((

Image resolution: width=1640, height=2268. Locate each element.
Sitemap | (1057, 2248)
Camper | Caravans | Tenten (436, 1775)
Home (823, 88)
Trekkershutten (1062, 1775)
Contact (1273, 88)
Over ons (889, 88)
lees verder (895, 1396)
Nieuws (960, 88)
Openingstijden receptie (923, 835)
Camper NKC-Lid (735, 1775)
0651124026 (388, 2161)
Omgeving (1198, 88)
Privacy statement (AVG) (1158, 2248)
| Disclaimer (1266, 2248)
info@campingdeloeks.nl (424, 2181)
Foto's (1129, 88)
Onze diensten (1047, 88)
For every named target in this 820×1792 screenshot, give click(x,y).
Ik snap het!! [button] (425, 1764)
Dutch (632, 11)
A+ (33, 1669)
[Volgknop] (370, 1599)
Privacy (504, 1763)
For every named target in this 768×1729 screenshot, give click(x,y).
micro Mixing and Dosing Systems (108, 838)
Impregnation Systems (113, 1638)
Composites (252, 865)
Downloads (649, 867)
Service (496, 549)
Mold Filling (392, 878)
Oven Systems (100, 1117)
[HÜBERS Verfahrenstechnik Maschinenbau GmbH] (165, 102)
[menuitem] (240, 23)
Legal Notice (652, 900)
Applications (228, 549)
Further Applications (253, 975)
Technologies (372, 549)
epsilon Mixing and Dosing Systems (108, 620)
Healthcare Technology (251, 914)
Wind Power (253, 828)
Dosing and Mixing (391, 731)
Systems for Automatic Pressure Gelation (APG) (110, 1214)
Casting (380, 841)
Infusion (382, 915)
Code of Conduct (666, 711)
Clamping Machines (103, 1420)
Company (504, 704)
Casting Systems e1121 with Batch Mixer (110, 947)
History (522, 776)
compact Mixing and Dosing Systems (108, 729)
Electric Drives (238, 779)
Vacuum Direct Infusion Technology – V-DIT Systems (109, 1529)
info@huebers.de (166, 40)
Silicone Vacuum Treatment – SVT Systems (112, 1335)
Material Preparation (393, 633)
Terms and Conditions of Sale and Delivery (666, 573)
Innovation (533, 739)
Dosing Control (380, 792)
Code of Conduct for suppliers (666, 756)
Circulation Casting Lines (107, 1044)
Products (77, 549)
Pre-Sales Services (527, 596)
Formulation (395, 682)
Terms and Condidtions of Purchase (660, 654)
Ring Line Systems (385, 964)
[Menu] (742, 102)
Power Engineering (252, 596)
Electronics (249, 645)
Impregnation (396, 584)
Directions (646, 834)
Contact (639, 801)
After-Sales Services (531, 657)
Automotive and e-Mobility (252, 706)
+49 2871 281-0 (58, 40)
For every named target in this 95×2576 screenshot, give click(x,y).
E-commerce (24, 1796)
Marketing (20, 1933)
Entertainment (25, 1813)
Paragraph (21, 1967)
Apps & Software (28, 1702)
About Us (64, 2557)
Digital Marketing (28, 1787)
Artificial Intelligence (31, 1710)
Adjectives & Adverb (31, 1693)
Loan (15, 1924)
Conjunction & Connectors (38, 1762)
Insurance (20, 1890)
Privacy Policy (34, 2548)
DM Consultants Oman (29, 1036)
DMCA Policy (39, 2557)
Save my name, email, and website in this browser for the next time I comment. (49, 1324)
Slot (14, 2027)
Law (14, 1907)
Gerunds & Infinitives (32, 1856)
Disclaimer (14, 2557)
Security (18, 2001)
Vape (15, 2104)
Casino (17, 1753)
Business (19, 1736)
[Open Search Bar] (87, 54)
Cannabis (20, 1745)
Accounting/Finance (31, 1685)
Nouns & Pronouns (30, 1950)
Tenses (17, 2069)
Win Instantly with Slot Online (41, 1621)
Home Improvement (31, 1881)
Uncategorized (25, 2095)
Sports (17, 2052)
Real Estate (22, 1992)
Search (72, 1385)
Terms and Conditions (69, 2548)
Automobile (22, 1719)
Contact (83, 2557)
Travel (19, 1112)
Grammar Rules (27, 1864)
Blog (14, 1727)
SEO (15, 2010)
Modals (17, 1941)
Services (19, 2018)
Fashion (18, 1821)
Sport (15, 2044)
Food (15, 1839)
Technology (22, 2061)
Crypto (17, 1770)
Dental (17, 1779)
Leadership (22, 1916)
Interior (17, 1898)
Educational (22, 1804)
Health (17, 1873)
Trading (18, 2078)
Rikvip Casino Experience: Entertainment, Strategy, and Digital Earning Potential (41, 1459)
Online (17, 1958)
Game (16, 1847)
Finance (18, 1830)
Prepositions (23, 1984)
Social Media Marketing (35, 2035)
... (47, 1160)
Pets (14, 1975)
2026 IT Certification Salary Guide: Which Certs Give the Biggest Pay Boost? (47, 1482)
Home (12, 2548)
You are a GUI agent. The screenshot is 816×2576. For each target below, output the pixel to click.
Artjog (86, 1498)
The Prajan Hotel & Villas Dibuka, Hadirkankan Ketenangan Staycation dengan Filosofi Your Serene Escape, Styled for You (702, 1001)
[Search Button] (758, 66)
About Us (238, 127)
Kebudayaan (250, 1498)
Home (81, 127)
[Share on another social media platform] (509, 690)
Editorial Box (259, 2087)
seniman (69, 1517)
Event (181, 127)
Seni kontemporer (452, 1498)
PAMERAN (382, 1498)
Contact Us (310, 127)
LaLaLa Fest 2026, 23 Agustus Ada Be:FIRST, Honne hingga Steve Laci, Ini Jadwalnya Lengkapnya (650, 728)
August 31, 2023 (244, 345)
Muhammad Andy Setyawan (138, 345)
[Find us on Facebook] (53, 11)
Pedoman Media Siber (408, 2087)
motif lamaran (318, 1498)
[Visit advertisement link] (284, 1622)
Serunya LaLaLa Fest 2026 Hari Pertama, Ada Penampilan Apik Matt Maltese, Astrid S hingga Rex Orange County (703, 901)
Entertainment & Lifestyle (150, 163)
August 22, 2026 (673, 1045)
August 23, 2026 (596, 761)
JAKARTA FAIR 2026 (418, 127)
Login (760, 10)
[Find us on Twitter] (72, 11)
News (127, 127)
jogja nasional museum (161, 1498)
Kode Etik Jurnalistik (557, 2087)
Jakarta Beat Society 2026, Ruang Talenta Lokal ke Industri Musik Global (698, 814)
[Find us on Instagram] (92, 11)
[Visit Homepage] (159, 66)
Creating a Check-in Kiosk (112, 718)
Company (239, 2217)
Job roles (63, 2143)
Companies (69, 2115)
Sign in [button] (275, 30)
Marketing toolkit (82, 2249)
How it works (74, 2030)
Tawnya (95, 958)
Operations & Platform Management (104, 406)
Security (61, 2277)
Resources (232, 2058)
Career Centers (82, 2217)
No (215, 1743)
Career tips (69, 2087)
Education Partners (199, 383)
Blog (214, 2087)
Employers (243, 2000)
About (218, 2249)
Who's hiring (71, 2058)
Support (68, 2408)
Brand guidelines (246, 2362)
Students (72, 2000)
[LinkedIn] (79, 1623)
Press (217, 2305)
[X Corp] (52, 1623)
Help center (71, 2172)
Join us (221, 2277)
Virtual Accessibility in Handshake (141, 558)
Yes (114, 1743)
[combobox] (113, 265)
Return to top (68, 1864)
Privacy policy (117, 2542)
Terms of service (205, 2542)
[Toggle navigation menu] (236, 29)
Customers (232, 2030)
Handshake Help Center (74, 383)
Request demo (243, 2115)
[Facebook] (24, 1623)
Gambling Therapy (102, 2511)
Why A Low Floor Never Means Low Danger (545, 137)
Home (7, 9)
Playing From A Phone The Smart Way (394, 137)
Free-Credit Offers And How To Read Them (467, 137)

))

TASK GOAL: Starting from the line that contains "Tawnya (95, 958)", transcribe each line to the end of the records above. Please add nothing.

YOUR RESPONSE:
Tawnya (95, 958)
Operations & Platform Management (104, 406)
Security (61, 2277)
Resources (232, 2058)
Career Centers (82, 2217)
No (215, 1743)
Career tips (69, 2087)
Education Partners (199, 383)
Blog (214, 2087)
Employers (243, 2000)
About (218, 2249)
Who's hiring (71, 2058)
Support (68, 2408)
Brand guidelines (246, 2362)
Students (72, 2000)
[LinkedIn] (79, 1623)
Press (217, 2305)
[X Corp] (52, 1623)
Help center (71, 2172)
Join us (221, 2277)
Virtual Accessibility in Handshake (141, 558)
Yes (114, 1743)
[combobox] (113, 265)
Return to top (68, 1864)
Privacy policy (117, 2542)
Terms of service (205, 2542)
[Toggle navigation menu] (236, 29)
Customers (232, 2030)
Handshake Help Center (74, 383)
Request demo (243, 2115)
[Facebook] (24, 1623)
Gambling Therapy (102, 2511)
Why A Low Floor Never Means Low Danger (545, 137)
Home (7, 9)
Playing From A Phone The Smart Way (394, 137)
Free-Credit Offers And How To Read Them (467, 137)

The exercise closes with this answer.